--- begin Data entries ---

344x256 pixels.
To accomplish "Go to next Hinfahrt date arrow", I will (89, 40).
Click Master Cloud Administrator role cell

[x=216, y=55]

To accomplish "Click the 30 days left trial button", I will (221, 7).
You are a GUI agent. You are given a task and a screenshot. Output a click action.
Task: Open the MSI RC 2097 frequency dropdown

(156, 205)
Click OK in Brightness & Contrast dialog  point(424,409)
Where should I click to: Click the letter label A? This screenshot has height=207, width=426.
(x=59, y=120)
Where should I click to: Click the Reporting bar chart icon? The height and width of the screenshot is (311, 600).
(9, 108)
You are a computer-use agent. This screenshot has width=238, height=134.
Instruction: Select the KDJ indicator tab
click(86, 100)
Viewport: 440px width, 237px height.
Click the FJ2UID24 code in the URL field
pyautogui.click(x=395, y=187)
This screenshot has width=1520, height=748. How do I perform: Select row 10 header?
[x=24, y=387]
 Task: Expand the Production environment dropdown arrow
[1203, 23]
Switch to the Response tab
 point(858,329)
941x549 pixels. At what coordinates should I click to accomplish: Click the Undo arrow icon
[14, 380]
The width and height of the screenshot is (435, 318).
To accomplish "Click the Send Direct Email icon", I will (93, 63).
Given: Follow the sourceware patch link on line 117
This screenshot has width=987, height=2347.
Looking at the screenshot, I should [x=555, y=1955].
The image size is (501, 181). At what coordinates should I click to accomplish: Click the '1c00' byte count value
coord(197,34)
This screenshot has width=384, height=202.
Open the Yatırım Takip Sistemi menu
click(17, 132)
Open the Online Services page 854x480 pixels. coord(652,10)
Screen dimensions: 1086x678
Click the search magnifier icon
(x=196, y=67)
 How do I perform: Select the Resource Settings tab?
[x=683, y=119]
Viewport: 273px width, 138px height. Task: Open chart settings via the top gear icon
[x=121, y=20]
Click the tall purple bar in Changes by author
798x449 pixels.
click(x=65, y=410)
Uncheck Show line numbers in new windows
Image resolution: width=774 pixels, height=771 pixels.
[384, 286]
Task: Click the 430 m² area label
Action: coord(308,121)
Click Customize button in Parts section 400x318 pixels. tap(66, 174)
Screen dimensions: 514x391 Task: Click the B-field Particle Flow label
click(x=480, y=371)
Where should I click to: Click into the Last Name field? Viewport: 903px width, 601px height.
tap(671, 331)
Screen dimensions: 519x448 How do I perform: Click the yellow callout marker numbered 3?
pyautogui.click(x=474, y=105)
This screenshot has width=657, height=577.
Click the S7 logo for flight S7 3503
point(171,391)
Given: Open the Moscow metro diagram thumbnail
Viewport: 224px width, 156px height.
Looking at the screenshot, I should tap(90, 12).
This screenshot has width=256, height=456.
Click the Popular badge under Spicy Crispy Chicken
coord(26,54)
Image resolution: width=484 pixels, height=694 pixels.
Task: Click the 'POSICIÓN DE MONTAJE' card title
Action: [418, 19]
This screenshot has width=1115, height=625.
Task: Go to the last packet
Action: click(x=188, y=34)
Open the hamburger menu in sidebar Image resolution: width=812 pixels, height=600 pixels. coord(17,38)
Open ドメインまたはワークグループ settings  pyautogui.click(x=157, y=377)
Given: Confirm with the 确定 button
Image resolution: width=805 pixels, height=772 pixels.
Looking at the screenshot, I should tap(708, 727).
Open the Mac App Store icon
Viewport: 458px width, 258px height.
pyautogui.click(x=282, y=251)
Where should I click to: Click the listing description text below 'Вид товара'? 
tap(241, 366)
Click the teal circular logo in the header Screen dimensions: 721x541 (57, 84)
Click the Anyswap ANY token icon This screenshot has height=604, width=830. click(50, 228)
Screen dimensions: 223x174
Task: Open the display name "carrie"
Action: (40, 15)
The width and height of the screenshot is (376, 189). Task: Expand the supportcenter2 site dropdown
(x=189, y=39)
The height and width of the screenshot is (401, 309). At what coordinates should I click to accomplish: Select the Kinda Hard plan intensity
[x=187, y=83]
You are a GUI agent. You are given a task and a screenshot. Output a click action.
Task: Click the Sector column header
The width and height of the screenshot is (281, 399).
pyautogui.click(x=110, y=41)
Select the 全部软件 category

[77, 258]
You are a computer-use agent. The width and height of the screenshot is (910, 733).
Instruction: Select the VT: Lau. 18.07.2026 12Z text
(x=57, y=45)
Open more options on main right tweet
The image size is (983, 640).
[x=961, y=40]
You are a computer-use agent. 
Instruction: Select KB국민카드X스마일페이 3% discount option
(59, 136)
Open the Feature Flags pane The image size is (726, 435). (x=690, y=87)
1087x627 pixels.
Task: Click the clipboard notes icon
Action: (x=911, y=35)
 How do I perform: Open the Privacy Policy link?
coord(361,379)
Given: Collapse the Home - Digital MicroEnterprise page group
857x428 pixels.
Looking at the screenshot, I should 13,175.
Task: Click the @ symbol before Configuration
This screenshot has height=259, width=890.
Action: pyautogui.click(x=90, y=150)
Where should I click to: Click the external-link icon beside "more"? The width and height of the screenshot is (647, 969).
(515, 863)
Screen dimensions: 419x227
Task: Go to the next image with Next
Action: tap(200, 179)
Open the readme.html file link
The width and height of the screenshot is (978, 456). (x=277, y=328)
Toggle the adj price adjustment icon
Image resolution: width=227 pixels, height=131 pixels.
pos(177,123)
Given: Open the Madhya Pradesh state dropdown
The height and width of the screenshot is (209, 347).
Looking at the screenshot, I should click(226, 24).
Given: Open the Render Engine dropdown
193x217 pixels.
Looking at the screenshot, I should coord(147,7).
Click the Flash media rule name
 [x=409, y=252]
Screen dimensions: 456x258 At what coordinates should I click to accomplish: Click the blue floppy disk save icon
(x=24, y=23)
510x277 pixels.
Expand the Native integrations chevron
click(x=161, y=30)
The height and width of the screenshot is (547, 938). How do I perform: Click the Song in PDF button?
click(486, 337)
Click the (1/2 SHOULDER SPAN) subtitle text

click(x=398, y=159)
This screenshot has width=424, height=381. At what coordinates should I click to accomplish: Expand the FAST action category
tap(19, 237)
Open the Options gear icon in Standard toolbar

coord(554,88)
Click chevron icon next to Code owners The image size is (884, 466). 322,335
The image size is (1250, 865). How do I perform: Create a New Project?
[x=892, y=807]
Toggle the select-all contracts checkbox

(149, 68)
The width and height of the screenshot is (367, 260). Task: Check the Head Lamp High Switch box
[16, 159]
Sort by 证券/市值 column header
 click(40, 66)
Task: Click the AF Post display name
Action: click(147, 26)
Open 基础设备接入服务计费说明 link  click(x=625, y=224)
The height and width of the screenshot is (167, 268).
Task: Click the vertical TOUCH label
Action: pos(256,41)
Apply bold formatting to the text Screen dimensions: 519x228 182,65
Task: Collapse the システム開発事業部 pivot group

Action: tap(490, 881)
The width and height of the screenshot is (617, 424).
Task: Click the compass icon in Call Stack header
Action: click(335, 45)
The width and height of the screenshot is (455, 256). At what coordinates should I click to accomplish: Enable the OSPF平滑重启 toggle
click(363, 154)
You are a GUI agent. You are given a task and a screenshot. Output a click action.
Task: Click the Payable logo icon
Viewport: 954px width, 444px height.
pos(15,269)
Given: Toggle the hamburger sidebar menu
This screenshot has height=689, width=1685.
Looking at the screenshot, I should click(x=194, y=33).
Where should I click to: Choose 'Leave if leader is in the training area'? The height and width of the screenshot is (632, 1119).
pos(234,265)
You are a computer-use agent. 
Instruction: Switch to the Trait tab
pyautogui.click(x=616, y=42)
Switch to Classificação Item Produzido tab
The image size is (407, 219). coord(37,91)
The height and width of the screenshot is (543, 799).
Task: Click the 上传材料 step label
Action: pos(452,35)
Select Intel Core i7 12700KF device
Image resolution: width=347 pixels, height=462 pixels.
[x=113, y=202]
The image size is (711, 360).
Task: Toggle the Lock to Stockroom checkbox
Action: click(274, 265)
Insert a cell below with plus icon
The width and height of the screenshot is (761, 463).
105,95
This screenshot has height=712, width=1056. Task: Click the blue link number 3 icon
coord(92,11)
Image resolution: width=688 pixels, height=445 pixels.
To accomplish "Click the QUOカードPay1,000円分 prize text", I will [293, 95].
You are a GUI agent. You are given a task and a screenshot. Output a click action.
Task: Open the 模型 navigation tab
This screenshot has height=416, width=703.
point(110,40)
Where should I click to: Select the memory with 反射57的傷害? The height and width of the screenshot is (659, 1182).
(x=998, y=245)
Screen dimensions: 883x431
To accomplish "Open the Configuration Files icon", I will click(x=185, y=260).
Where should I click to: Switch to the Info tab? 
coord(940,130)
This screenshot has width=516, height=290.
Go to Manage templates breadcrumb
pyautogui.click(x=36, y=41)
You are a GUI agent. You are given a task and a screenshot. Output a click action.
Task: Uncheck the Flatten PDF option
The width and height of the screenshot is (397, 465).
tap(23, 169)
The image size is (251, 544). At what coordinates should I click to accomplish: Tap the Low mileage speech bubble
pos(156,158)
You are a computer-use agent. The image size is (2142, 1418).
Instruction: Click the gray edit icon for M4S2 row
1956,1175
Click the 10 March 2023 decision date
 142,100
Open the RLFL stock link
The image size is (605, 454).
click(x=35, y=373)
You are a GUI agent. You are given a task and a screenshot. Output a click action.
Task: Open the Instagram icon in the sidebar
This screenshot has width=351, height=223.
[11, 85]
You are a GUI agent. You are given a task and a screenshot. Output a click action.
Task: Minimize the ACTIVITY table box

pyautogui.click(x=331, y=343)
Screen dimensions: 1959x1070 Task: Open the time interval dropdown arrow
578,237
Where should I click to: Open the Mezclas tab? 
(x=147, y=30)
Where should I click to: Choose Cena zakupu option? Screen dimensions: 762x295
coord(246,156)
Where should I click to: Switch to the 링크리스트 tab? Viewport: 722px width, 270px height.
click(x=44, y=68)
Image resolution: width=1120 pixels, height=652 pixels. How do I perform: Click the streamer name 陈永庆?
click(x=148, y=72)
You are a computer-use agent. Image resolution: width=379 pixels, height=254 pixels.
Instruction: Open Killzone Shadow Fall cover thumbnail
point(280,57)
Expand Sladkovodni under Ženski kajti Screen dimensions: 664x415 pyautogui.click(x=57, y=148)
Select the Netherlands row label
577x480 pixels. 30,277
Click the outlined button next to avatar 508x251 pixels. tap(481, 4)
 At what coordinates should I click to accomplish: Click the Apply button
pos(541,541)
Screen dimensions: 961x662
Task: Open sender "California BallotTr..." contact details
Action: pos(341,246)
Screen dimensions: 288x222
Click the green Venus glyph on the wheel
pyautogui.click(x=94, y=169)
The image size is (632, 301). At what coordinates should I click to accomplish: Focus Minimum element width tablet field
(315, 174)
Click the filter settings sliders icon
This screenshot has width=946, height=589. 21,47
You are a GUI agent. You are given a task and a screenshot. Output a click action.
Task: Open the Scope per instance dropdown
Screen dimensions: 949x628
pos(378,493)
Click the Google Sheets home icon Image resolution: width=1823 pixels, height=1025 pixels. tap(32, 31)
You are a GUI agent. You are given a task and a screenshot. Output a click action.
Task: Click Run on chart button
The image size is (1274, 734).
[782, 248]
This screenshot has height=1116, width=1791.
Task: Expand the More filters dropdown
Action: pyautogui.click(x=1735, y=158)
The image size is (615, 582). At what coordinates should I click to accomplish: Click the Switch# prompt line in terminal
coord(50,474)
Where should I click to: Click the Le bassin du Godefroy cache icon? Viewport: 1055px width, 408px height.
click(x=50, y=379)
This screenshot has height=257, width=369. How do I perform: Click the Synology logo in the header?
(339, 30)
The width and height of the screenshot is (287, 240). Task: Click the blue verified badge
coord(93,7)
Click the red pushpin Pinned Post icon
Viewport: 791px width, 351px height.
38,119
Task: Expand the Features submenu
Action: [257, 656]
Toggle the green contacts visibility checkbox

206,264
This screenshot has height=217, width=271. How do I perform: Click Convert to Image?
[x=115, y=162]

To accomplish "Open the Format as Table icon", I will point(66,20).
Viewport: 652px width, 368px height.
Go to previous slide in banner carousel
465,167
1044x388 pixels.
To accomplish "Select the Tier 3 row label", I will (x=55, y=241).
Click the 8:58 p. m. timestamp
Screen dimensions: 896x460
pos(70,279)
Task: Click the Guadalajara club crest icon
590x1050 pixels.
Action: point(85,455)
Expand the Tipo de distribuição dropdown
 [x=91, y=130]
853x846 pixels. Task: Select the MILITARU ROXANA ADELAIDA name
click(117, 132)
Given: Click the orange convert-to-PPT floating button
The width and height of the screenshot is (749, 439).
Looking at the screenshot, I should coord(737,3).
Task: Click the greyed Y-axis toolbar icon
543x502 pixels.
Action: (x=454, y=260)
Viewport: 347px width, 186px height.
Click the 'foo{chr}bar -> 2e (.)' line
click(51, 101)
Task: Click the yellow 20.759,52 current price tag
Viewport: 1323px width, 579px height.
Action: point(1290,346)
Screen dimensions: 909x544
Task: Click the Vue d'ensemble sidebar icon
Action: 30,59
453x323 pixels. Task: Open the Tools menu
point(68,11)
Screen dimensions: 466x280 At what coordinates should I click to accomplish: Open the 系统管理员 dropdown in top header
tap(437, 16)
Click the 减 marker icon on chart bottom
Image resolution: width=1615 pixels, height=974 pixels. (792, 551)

--- end Data entries ---

Starting with the line containing "Given: Confirm with the 确定 button" and continuing through the line containing "Action: pyautogui.click(x=90, y=150)", reproduce those entries with "Instruction" swapped for "Command" and everything else left unchanged.

Given: Confirm with the 确定 button
Image resolution: width=805 pixels, height=772 pixels.
Looking at the screenshot, I should tap(708, 727).
Open the Mac App Store icon
Viewport: 458px width, 258px height.
pyautogui.click(x=282, y=251)
Where should I click to: Click the listing description text below 'Вид товара'? 
tap(241, 366)
Click the teal circular logo in the header Screen dimensions: 721x541 (57, 84)
Click the Anyswap ANY token icon This screenshot has height=604, width=830. click(50, 228)
Screen dimensions: 223x174
Task: Open the display name "carrie"
Action: (40, 15)
The width and height of the screenshot is (376, 189). Task: Expand the supportcenter2 site dropdown
(x=189, y=39)
The height and width of the screenshot is (401, 309). At what coordinates should I click to accomplish: Select the Kinda Hard plan intensity
[x=187, y=83]
You are a GUI agent. You are given a task and a screenshot. Output a click action.
Task: Click the Sector column header
The width and height of the screenshot is (281, 399).
pyautogui.click(x=110, y=41)
Select the 全部软件 category

[77, 258]
You are a computer-use agent. The width and height of the screenshot is (910, 733).
Command: Select the VT: Lau. 18.07.2026 12Z text
(x=57, y=45)
Open more options on main right tweet
The image size is (983, 640).
[x=961, y=40]
You are a computer-use agent. 
Command: Select KB국민카드X스마일페이 3% discount option
(59, 136)
Open the Feature Flags pane The image size is (726, 435). (x=690, y=87)
1087x627 pixels.
Task: Click the clipboard notes icon
Action: (x=911, y=35)
 How do I perform: Open the Privacy Policy link?
coord(361,379)
Given: Collapse the Home - Digital MicroEnterprise page group
857x428 pixels.
Looking at the screenshot, I should 13,175.
Task: Click the @ symbol before Configuration
This screenshot has height=259, width=890.
Action: pyautogui.click(x=90, y=150)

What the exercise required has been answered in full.